Early on we didnt have contact tracers, we didnt understand much about this virus. Now with individuals examining … and isolating and quarantining people in their neighborhoods has actually helped to reduce the spread here on the Navajo Nation.

Now we have a law stating that any visitor that comes on the Navajo Nation should traverse through as rapidly as possible and our tourism economy has gotten hit hard. … We live in one of the most lovely places in the United States, but the very first thing is the health and well-being of our Navajo residents.

Do you have advice for communities that are combating increasing COVID numbers?

Lauren Hodges and Patrick Jarenwattananon modified and produced this story for broadcast. Heidi Glenn adapted it for the Web.
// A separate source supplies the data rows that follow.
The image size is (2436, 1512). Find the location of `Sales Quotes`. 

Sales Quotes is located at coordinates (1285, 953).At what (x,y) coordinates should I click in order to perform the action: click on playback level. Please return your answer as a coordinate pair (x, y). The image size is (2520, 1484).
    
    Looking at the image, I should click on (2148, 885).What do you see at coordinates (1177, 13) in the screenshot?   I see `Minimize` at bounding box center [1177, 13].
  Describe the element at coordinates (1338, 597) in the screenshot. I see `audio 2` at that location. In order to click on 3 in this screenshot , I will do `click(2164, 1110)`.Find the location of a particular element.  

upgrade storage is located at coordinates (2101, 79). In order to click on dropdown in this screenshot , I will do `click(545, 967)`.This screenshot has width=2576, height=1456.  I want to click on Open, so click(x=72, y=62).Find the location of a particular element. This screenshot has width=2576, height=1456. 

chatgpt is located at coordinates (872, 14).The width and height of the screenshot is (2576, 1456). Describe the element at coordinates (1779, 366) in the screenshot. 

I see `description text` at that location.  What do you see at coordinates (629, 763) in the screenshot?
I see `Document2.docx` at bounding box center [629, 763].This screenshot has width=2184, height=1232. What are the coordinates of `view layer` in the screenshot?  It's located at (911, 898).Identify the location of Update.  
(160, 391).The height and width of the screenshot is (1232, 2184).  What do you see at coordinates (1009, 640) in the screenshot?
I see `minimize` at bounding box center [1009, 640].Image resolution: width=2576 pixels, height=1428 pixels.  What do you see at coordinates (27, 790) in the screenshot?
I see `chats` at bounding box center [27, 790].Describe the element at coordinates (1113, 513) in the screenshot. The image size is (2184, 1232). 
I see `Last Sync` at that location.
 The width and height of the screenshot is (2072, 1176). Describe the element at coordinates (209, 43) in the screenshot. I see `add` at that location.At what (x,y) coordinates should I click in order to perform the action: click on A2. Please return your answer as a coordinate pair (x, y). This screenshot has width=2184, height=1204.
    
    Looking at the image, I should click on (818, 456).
Listen to your public health professionals. I wish lots of leaders throughout this country would do that all the way up to the White House– you understand, using masks. If youre informing your individuals to do something, you d better be doing it yourself.

Now we have a law stating that any visitor that comes on the Navajo Nation should traverse through as rapidly as possible and our tourism economy has actually gotten hit hard. … We live in one of the most beautiful places in the United States, however the first thing is the health and wellness of our Navajo citizens.

“We took one action more, putting those suggestions into public health emergency situation orders, making them law.”

And one of our strengths here on the Navajo Nation is that we like to be in multigenerational homes. And when the virus came here onto the Navajo Nation, it took off like wildfire and lots of families were contaminated within the very same household.